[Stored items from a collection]
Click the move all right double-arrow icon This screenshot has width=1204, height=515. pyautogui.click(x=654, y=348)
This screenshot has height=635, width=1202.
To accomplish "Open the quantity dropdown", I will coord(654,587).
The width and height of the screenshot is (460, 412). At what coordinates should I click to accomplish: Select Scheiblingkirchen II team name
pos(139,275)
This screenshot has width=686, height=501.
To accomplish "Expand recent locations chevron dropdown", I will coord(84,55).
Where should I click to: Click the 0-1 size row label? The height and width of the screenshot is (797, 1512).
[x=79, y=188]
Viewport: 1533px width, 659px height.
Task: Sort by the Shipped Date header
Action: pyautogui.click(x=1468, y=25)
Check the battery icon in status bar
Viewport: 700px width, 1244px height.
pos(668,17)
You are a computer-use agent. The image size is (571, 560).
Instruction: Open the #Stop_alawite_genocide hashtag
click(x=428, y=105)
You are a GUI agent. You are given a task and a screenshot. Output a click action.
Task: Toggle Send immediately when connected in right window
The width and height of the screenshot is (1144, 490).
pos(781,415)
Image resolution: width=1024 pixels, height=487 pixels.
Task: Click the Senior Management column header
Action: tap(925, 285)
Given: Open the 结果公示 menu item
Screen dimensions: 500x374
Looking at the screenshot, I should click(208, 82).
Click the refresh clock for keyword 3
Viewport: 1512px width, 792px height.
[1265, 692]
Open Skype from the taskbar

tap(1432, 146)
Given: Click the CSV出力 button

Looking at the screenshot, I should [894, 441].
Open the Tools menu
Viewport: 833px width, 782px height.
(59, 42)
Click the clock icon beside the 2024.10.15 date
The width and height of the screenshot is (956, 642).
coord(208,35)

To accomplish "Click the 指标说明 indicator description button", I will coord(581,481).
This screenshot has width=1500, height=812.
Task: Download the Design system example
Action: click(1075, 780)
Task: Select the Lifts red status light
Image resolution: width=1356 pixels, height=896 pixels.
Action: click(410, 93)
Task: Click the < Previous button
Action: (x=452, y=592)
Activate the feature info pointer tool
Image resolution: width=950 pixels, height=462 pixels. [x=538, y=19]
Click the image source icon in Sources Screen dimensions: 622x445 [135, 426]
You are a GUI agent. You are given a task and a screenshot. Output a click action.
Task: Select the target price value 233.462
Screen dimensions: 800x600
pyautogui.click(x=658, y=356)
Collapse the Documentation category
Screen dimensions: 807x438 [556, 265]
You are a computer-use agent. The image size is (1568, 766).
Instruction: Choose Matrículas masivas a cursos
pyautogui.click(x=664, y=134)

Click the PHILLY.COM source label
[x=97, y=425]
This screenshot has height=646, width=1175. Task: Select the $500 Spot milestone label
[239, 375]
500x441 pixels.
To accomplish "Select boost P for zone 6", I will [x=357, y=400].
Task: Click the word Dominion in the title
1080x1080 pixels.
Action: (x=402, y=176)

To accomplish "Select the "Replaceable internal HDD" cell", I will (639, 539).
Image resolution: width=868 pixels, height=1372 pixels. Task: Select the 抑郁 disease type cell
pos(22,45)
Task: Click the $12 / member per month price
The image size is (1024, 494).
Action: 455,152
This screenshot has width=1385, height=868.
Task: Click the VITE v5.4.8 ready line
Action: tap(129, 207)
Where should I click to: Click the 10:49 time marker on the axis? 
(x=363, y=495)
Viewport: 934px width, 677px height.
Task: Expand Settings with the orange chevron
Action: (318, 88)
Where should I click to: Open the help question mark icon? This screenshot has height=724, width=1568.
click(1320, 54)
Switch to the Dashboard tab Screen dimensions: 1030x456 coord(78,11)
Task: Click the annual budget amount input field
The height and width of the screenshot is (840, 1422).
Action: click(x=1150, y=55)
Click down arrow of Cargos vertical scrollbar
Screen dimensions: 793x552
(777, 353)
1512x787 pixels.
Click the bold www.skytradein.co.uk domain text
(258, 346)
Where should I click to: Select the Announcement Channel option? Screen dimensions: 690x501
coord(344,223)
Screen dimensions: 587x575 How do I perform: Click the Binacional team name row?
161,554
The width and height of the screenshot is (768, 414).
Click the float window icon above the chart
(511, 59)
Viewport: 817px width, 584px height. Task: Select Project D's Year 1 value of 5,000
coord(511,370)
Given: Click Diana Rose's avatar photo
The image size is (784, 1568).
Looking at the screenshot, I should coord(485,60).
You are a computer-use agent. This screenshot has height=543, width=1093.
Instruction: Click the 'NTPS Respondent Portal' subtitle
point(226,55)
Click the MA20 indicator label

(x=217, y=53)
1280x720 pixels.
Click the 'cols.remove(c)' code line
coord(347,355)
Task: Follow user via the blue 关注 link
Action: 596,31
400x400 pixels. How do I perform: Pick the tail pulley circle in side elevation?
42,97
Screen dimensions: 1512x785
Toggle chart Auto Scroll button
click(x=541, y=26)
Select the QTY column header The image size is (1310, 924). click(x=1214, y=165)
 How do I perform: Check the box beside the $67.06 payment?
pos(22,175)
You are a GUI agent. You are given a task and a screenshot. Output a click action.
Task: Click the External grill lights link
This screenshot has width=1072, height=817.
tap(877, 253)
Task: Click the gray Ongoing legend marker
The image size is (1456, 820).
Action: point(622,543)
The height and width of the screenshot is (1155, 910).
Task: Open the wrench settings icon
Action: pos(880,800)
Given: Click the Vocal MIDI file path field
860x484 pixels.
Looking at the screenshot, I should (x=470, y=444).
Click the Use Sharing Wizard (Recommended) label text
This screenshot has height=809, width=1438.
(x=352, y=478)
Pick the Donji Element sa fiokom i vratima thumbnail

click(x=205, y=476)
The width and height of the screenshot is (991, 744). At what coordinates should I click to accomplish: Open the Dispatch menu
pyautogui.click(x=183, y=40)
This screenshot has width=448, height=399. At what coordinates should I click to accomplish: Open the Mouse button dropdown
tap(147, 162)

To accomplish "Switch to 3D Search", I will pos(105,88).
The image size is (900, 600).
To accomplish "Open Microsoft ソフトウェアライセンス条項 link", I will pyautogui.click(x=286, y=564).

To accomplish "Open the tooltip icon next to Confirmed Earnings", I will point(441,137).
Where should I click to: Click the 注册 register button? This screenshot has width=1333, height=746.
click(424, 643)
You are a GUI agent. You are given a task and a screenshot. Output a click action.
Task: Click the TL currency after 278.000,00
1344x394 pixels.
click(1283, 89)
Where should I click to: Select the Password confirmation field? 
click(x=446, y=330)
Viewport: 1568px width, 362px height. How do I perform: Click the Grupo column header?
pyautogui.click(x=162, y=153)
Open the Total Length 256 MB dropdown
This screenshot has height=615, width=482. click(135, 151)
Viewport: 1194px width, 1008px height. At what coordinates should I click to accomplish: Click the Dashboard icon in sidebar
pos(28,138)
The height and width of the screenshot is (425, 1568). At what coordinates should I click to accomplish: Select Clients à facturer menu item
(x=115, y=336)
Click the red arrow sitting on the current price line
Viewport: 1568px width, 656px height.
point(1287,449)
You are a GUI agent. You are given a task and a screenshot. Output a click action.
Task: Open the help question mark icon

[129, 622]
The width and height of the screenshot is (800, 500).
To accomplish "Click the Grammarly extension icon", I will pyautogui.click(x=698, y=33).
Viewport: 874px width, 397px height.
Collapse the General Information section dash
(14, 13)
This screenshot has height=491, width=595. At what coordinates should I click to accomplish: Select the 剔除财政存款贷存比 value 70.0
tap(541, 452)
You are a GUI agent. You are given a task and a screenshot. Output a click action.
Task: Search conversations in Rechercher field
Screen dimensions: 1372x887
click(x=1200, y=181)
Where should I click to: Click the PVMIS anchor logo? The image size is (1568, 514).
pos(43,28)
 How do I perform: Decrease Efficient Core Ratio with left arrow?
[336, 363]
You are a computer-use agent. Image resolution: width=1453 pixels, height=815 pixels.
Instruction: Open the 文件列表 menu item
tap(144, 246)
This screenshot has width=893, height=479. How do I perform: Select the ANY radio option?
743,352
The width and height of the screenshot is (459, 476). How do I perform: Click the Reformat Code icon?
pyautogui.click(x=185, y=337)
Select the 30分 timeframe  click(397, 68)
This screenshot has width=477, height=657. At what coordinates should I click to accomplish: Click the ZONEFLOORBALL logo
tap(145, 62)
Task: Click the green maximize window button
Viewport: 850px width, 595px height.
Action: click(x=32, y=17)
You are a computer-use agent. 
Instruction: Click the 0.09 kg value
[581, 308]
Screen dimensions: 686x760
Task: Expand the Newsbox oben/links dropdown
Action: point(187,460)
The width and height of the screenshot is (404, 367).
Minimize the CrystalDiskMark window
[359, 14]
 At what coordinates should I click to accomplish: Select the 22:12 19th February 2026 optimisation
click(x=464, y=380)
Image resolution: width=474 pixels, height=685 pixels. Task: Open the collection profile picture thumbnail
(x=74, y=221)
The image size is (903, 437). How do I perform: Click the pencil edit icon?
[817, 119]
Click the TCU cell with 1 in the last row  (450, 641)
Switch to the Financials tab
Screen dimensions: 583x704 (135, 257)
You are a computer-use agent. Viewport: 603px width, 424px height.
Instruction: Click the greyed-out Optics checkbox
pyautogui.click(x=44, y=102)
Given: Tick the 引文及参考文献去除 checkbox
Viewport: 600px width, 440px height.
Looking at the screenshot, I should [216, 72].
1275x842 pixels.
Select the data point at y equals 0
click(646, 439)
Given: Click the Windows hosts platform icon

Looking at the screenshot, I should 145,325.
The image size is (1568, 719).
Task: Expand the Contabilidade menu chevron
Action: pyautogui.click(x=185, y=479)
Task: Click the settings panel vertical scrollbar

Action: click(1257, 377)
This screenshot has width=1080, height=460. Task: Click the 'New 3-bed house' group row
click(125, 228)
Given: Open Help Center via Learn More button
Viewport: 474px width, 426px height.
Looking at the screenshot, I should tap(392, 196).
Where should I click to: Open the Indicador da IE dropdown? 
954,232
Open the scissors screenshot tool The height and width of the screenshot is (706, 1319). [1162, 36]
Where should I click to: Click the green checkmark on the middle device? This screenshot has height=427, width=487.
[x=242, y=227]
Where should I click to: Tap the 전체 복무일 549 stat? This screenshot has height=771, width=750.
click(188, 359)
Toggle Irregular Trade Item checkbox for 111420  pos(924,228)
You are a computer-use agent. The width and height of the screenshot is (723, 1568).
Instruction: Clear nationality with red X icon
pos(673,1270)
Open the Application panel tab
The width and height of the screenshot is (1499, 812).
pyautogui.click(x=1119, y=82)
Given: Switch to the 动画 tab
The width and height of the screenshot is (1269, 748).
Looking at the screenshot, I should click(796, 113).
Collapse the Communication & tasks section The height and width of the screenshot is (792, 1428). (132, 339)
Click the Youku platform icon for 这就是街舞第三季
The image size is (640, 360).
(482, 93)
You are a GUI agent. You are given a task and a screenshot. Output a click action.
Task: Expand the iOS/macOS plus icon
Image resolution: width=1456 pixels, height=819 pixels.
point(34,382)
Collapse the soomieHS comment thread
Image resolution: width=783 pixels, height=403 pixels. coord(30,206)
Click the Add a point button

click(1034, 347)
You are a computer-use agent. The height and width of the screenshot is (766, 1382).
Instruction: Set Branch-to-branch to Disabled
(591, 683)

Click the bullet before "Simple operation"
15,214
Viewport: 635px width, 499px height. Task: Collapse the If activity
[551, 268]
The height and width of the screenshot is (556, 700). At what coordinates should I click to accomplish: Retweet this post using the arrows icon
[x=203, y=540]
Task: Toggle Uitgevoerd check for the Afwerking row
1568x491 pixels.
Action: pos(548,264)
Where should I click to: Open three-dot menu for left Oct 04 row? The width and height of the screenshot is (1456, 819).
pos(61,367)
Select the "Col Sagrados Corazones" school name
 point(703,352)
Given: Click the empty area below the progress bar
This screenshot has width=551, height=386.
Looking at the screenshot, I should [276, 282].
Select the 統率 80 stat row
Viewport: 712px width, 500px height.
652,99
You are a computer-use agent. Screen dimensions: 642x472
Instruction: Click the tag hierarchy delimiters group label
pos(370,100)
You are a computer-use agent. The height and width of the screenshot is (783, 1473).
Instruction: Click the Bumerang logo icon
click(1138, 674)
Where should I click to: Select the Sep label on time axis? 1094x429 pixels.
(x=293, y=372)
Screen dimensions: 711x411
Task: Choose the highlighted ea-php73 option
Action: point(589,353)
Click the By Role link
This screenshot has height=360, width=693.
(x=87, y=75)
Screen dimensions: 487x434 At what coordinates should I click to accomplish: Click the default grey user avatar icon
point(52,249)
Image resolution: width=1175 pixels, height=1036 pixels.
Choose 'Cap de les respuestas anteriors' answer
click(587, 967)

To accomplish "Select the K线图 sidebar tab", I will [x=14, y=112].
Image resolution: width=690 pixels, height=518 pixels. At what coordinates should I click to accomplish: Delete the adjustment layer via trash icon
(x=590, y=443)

• YOUR INSTRUCTIONS: How many of the lines above contain the word "computer"? Give the number alone.

• REPLY: 10